Boulderneigh Bonny, still waiting to be rooed. Yearling micron test results: 24.6 AFD, 6.2 SD, 25.1 CV, 12.3 CEM, 82.7% CF, 24.8 SF. Bonny is my first offspring out of two Boulderneigh-prefix sheep. She is the granddaughter of my first (and coarsest) Shetland, so I was happily surprised by her micron results this spring. I plan to keep her and see what she produces with finer-fleeced Bunker next year.
I need to get Bonny's fleece rooed so I can send it and her daddy Blake's fleece off to the lady who reserved them both. I still need to skirt Bramble's fleece, too; I'm hoping to get to that tomorrow. Then all I will have left to skirt are Bart's fleece, which I am splitting with Laura, and Browning's fleece, which has not been spoken for.
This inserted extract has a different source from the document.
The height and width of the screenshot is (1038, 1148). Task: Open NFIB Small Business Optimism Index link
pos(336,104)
If no one buys Browning's fleece, I will have it processed into roving for myself. Brian has been requesting something made from his sheep's wool for several years now.
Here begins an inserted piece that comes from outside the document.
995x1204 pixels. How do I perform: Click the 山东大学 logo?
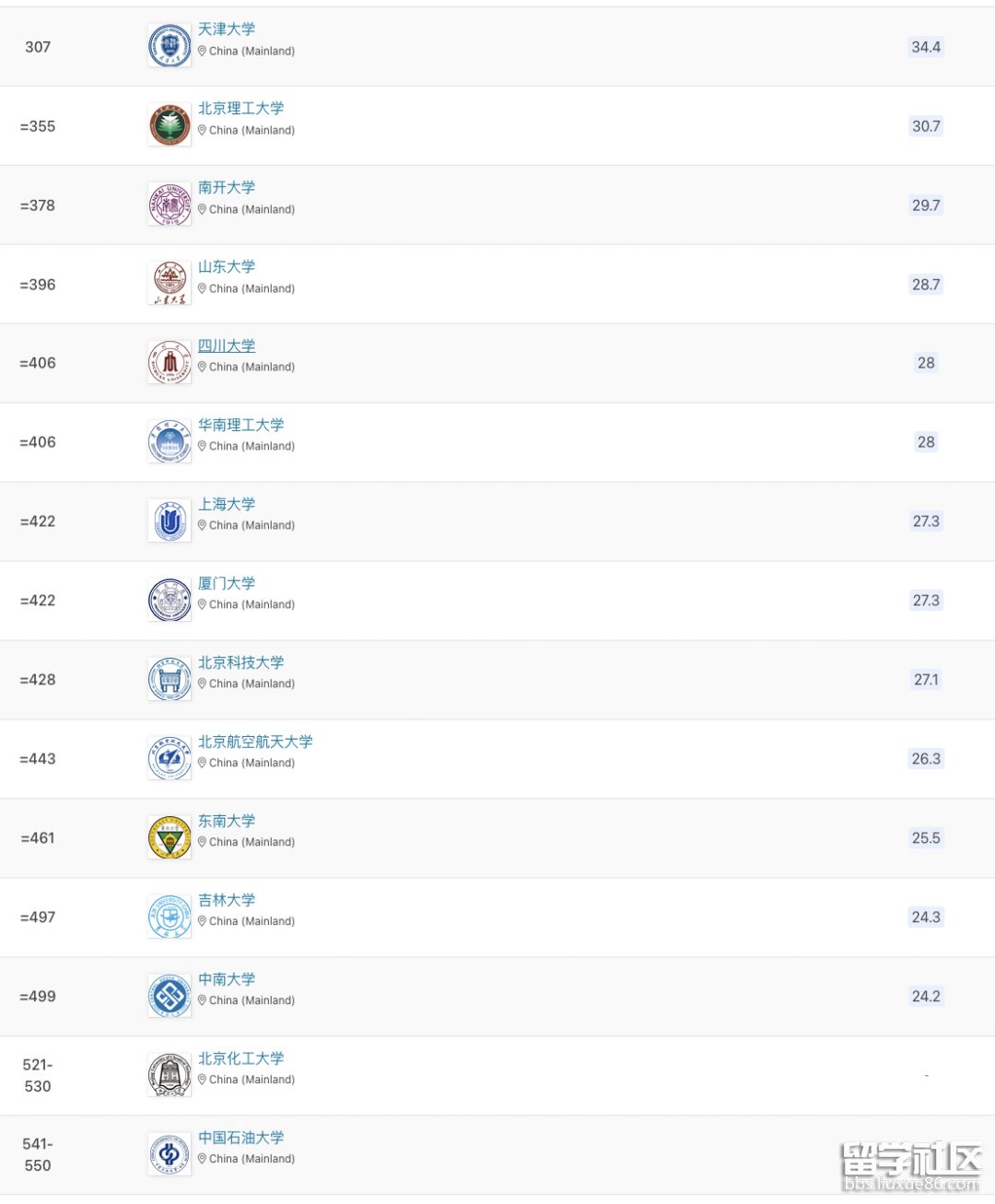pyautogui.click(x=170, y=284)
Sitting in long committee meetings at church has given me time to finish up the second color of Romney. It is a purply burgundy that I have not been able to successfully capture. After trying and failing, I threw in the towel:
I've always been partial to black & white photography anyway!
Here is a photo of both colors, 80 grams of each plied and waiting to be skeined and washed:
Fiber and photography have become my most common mediums of artistic expression. The years I did two-dimensional commissioned work (scratchboard, charcoal, pastels, oils, stained glass, watercolor) seem like a lifetime ago. Will I ever scratch and sketch and paint and solder again? I hope so, but in the meantime, I have enjoyed teaching figure drawing to high school students in our homeschooling co-op:
And I've signed up to teach Textiles 101 again next winter!
That's it for now from . . .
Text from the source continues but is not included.